= Marchman Act =

1993 Florida law

The Marchman Act, officially the "Hal S. Marchman Alcohol and Other Drug Services Act of 1993", is a Florida law that provides a means of involuntary and voluntary assessment and stabilization and treatment of a person allegedly abusing alcohol or drugs.

Prior to October 1, 1993, substance abuse was addressed by chapters 396 and 397. Chapter 396 was primarily concerned with alcoholism while chapter 397, was more concerned with drug dependency. As of October 1, 1993, the new chapter 397, called the Hal S. Marchman Alcohol and Other Drug Services Act, superseded chapters 396 and 397. Unlike the prior chapters the new chapter 397, dubbed the “Marchman Act”, does not distinguish between drug dependency and alcoholism using the term “substance abuse.”

==Text of the act==
INVOLUNTARY CATEGORIES AND CRITERIA

The involuntary assessment and treatment has two categories: court and non-court involved admissions. The criteria for involuntary admission is:

"There is good faith reason to believe the person is substance abuse impaired and, because of such impairment:

1. Has lost the power of self-control with respect to substance use; AND EITHER

2a. Has inflicted, or threatened or attempted to inflict, or unless admitted is likely to inflict, physical harm on himself or herself or another; OR

b. Is in need of substance abuse services and, by reason of substance abuse impairment, his or her judgment has been so impaired that the person is incapable of appreciating his or her need for such services and of making a rational decision in regard thereto; however, mere refusal to receive such services does not constitute evidence of lack of judgment with respect to his or her need for such services. "

It is under Title XXIX - PUBLIC HEALTH Chapter 397 -SUBSTANCE ABUSE SERVICES of the Florida Statutes. The links to these paragraphs are listed below:

PART IV

VOLUNTARY ADMISSIONS PROCEDURES

'397.601 Voluntary admissions.

PART V

INVOLUNTARY ADMISSIONS PROCEDURES

397.675-397.6977

A. General Provisions

B. Non-court Involved Admissions: Protective Custody

C. Non-court Involved Admissions; Emergency

D. Non-court Involved Admissions; Alternative Involuntary Assessment for Minors

E. Court Involved Admissions, Civil Involuntary Proceedings; Generally

F. Court Involved Admissions; Involuntary Assessment; Stabilization

G. Court Involved Admissions; Involuntary Treatment

PART VII

OFFENDER REFERRALS

397.705 Referral of substance abuse impaired offenders to service providers.

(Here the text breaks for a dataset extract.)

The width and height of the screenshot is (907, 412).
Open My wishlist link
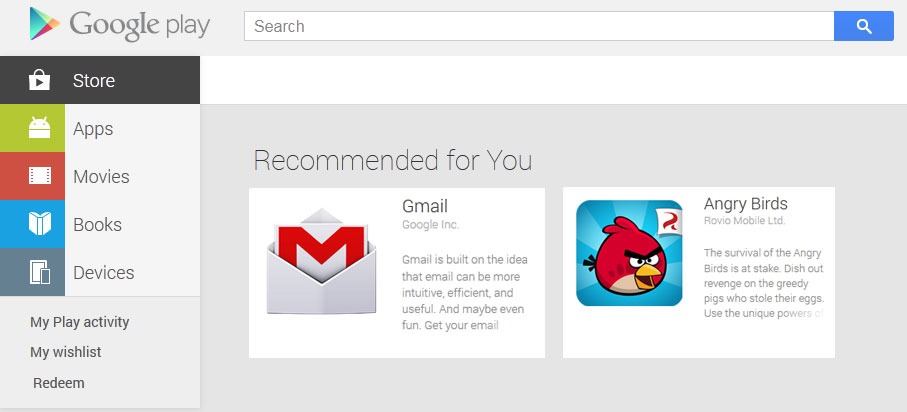pyautogui.click(x=66, y=352)
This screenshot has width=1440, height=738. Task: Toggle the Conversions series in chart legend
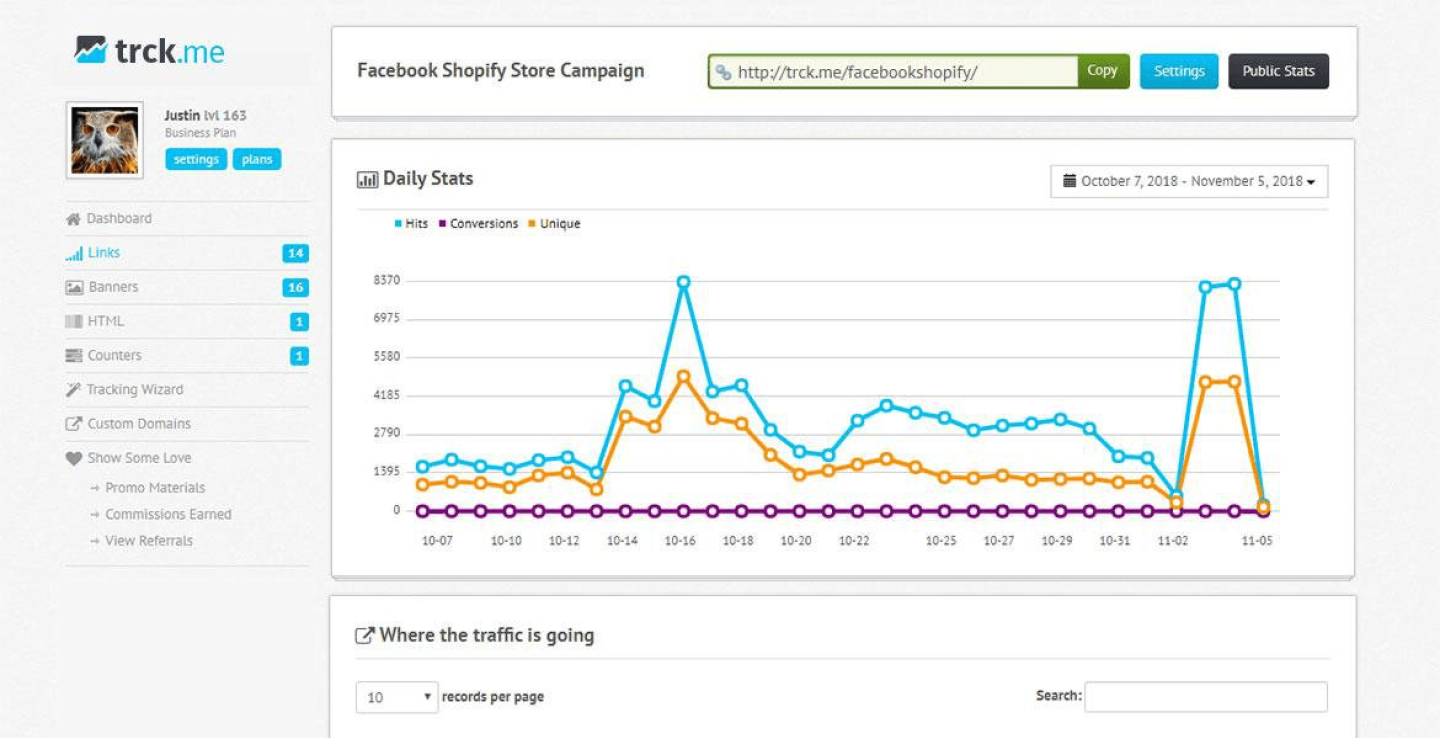tap(478, 224)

397.706 Screening, assessment, and disposition of juvenile offenders.

PART VIII

INMATE SUBSTANCE ABUSE PROGRAMS

397.752 Scope of part.

397.753 Definitions.

397.754 Duties and responsibilities of the Department of Corrections.

CRITERIA

Criteria for involuntary admission is listed under the 397.675.

TIMEFRAMES

	⁃	3–5 days for assessment under special conditions (minors or emergency admissions)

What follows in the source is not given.